A list of comparisons would definitely aid understanding of both concepts!
Brett.
[19/23] from: norsepower:uswest at: 21-Sep-2000 8:54
Ahh, yes, of course, the reason for my dilemma in the first place.
Paragraphs
are much different animals than "lines."
[20/23] from: rchristiansen:pop:isdfa:sei-it at: 21-Sep-2000 13:11
Joel-
Thanks for the parsing routine. There are still a few things about it
that I need to look at a few more times for me to understand it
perfectly, but I was able to make a re-usable function out of your
routine. (I also changed some of the 'words because I like my scripts
to read like "plain English.") The function follows...
REBOL []
parse-paragraphs: func [
"Parse a document into a block of paragraphs."
document [string!] "the document to be parsed"
][
paragraph-block: copy []
current-paragraph: copy ""
stopper: charset {.?!:}
non-stopper: complement stopper
fragment: copy ""
sent: [
copy fragment [any non-stopper stopper]
(append current-paragraph fragment)
[{^/} (append paragraph-block current-paragraph current-
paragraph: copy "")
|{"^/} (append paragraph-block append current-paragraph {"}
current-paragraph: copy "")
| none
]
]
paragraph: [
(paragraph-block: copy [] current-paragraph: copy "")
any sent end
(if 0 < length? current-paragraph [append paragraph-block
current-paragraph])
]
parse/all document paragraph
paragraph-block
]
[21/23] from: rryost:home at: 21-Sep-2000 12:05
Word wrapping in word processors and even email editors makes the definition
of PARAGRAPH given below by Joel questionable, IMHO. Thinking about it, I
recognize the start of a new paragraph in literature by the presence of a
blank or empty line. Thus the sequence of two "new line" control characters
would signal the start of a new PARAGRAPH. I think this is beyond the scope
of the simple-parse approach. The more complex rule based functional
approach developed in this thread by others is required.
I guess the person trying to solve this paragraph parse problem is in the
best position to define what he means by "paragraph". As I recall the
original problem, paragraphs *were* defined "according to Joel".

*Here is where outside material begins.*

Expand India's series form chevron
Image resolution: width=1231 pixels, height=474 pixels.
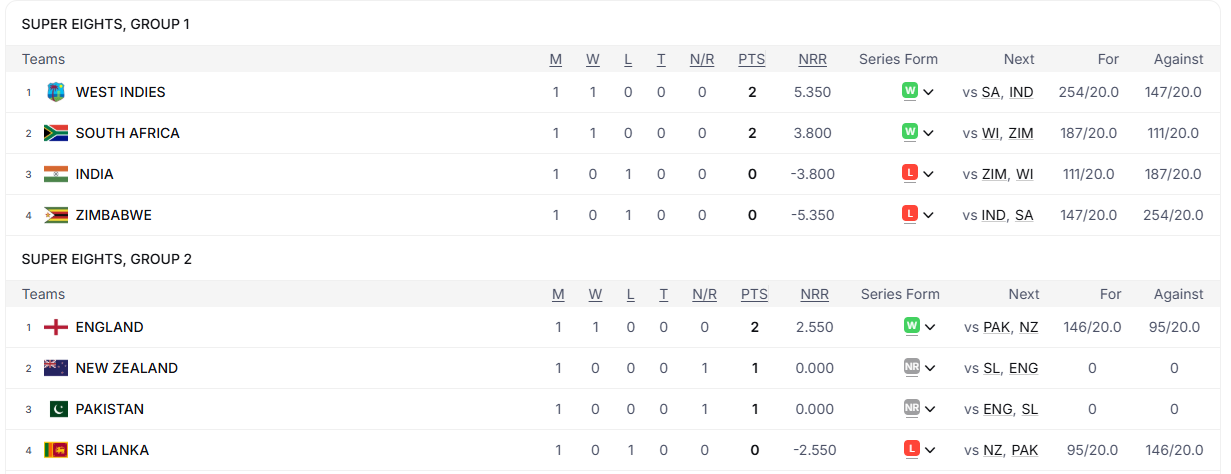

.Russell [rryost--home--com]
[22/23] from: joel:neely:fedex at: 21-Sep-2000 14:09
[RChristiansen--pop--isdfa--sei-it--com] wrote:
> Joel-
>
> ... I also changed some of the 'words because I like my scripts
> to read like "plain English.") The function follows...
>
Thanks! It's nice to watch these things evolve. (As far as the
coding style, I freely confess to getting fairly terse at times;
I just can't type quickly enough to keep up with my thinking --
which tells you that I must be a REALLLLY slow typist! ;-)
-jn-
[23/23] from: joel:neely:fedex at: 21-Sep-2000 15:20
Ooooh! Typo on my part. Apologies for any confusion it caused. Where
I typed
> >
> > The objective, as I read it, was to break on PARAGRAPHS (not lines)
> > where a paragraph is defined as the end of a sentence that concides
> > with the end of a line...
> >
I intended to be saying (correction in all caps)
The objective, as I read it, was to break INTO paragraphs (not
lines)
where THE END OF a paragraph is defined IN THE ORIGINAL MESSAGE as
the end of a sentence that concides with the end of the line...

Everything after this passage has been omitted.